Hipparchus in 130 BC wrote about an open cluster, the M44 Praesepe (NGC 2632) as a "Little Cloud" or "Cloudy Star". Before him the object was known to Aratus ca. 260 BC, who wrote about it as a "Little Mist". Hipparchus also included this object in his famous star catalogue. The cluster was also known to Chinese astronomers. [Moore 1994], [10] : ...to be extended ...

Celestial coordinate systems

Delambre in his Histoire de l'Astronomie Ancienne (1817) concluded that Hipparchus knew and used a real (celestial) equatorial coordinate system, directly with the right ascension and declination (or with its complement, polar distance).
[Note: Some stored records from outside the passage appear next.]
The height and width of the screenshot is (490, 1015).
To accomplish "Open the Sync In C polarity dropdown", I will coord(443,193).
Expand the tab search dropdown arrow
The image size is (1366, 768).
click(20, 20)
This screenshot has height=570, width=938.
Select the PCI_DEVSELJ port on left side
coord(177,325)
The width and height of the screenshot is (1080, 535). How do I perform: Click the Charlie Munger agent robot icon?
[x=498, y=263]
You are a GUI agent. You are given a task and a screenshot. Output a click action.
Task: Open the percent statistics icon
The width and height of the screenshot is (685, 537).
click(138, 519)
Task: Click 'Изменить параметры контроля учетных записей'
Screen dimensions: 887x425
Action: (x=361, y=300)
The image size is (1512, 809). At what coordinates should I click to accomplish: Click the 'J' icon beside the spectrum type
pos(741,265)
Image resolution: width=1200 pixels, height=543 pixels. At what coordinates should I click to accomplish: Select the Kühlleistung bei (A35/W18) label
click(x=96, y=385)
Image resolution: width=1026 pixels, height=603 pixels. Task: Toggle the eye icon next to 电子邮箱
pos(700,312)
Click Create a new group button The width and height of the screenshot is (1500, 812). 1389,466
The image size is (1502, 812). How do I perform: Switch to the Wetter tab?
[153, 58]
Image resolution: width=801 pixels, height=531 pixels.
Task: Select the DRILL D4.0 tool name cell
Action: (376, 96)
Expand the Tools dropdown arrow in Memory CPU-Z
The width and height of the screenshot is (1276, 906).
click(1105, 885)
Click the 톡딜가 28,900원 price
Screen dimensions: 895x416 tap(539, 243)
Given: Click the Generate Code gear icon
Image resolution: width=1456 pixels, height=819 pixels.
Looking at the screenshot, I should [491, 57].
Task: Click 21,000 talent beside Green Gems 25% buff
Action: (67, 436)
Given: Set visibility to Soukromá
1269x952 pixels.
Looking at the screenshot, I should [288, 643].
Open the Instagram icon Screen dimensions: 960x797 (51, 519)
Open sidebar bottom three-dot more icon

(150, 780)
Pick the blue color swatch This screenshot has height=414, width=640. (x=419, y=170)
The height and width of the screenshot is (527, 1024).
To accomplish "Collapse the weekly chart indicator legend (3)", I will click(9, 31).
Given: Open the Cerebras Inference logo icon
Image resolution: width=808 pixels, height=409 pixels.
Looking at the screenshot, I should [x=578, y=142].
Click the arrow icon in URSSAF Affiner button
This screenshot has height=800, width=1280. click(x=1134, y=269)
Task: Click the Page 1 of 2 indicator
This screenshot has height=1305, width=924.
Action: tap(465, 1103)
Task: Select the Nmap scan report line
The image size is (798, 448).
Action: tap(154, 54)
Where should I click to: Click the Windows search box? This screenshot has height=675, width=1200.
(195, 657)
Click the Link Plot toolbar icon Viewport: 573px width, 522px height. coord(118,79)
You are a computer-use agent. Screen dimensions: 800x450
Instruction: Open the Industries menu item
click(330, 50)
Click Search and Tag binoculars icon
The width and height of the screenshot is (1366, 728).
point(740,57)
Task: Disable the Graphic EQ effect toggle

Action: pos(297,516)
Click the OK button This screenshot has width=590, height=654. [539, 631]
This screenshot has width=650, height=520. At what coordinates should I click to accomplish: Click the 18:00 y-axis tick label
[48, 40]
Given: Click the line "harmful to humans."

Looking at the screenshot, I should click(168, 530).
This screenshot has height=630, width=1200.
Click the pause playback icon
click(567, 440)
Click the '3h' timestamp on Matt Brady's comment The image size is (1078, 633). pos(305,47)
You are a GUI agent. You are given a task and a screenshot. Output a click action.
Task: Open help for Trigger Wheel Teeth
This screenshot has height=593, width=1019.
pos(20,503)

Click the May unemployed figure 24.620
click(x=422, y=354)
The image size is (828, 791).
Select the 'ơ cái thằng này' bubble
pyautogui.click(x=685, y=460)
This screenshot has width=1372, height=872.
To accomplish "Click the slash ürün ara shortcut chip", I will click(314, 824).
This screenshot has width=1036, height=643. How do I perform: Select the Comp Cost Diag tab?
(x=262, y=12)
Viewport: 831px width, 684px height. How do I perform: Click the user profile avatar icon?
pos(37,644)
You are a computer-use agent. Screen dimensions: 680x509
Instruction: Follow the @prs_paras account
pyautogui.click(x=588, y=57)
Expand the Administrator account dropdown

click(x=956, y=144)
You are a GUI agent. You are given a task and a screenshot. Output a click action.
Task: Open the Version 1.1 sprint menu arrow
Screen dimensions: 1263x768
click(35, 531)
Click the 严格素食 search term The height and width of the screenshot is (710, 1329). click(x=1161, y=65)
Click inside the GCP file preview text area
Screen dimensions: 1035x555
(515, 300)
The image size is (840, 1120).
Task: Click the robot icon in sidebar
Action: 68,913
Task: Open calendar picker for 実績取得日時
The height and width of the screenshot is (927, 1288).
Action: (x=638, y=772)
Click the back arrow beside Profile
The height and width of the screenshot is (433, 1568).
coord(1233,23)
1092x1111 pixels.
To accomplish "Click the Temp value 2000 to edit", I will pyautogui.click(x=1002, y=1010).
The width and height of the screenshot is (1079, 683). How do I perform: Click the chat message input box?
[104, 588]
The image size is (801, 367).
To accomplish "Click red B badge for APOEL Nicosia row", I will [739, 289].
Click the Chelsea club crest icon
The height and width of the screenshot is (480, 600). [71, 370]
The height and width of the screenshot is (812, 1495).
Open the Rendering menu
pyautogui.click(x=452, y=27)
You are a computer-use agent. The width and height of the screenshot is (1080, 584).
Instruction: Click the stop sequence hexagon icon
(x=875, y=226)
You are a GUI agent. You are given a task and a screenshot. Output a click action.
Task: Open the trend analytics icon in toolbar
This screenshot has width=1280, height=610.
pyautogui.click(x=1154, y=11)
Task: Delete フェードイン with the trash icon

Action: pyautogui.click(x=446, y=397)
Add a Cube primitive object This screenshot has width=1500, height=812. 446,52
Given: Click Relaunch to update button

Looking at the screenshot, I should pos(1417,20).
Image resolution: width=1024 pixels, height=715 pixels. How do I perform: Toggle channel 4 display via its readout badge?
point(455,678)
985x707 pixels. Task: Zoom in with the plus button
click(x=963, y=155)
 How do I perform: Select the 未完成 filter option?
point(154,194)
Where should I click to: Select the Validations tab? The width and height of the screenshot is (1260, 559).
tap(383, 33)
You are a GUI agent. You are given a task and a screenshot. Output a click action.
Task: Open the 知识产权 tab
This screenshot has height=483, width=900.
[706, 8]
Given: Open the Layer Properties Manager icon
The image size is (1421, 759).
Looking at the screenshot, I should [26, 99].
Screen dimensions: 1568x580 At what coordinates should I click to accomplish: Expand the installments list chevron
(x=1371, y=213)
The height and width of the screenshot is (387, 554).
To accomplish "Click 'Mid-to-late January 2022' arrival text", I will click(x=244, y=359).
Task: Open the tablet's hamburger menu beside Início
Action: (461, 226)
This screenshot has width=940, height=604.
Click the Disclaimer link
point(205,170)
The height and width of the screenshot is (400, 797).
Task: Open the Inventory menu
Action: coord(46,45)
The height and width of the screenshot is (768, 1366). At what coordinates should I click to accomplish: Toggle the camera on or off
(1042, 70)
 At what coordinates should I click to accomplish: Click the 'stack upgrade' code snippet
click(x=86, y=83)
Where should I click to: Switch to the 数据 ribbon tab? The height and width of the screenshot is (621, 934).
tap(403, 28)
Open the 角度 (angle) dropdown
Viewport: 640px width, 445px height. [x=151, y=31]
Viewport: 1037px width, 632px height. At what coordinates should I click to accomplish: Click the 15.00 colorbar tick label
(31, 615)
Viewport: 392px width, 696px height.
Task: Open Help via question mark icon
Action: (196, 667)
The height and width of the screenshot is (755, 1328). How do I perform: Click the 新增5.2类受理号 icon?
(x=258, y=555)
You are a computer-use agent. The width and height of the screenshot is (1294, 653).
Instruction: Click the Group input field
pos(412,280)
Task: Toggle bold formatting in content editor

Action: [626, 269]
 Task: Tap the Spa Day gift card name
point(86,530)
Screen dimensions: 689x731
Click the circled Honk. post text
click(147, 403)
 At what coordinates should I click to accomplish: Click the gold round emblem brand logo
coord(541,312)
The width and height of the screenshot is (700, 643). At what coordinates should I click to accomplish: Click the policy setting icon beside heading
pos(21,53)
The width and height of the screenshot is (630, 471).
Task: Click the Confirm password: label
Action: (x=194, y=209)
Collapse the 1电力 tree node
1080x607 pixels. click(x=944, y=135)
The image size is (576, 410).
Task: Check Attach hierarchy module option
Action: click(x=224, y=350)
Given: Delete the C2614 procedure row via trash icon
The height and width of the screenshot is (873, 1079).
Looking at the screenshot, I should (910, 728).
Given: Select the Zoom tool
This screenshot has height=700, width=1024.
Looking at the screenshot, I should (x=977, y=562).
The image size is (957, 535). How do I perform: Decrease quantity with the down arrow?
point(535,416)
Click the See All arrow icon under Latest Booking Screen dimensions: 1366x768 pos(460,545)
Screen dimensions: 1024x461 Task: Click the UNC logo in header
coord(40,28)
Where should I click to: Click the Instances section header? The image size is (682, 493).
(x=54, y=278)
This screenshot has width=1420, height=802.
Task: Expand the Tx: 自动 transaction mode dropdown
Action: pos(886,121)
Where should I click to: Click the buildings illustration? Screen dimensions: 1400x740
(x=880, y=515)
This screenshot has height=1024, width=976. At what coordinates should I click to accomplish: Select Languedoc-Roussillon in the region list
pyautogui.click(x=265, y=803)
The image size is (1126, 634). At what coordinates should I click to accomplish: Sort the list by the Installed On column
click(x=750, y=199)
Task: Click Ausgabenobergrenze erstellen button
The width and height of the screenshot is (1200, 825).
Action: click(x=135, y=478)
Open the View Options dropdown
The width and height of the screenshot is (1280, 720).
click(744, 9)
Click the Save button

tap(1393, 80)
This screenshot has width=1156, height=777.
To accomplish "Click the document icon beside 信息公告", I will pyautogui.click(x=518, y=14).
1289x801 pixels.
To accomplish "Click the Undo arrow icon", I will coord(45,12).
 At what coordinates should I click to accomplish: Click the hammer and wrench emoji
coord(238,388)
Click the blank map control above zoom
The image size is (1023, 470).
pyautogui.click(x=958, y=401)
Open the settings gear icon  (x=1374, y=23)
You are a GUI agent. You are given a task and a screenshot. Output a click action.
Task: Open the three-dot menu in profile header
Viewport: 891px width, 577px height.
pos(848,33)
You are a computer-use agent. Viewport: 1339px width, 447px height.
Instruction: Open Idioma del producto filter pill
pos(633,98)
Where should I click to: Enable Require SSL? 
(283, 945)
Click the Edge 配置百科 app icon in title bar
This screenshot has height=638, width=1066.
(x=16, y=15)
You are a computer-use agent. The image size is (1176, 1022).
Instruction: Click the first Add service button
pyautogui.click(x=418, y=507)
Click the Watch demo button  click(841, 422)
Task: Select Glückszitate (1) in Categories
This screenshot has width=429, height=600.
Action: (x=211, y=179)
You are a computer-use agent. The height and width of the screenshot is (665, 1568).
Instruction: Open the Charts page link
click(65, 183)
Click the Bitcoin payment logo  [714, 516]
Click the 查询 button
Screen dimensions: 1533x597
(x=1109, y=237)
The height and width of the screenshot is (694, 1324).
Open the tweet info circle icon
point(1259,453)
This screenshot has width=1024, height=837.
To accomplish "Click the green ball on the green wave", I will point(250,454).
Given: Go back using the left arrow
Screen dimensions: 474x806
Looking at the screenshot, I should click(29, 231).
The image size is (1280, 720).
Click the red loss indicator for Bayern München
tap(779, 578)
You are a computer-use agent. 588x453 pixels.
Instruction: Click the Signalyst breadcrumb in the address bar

Later Otto Neugebauer in his A History of Ancient Mathematical Astronomy (1975) rejected Delambre's claims.

Brightness of stars

Hipparchus had in 134 BC ranked stars in six magnitude classes according to their brightness: he assigned the value of 1 to the twenty brightest stars, to weaker ones a value of 2, and so forth to the stars with a class of 6, which can be barely seen with the naked eye. This scheme was later adopted by Ptolemy and a similar system is still in use today. (See Apparent magnitude).

Precession of the equinoxes (146 BC-130 BC)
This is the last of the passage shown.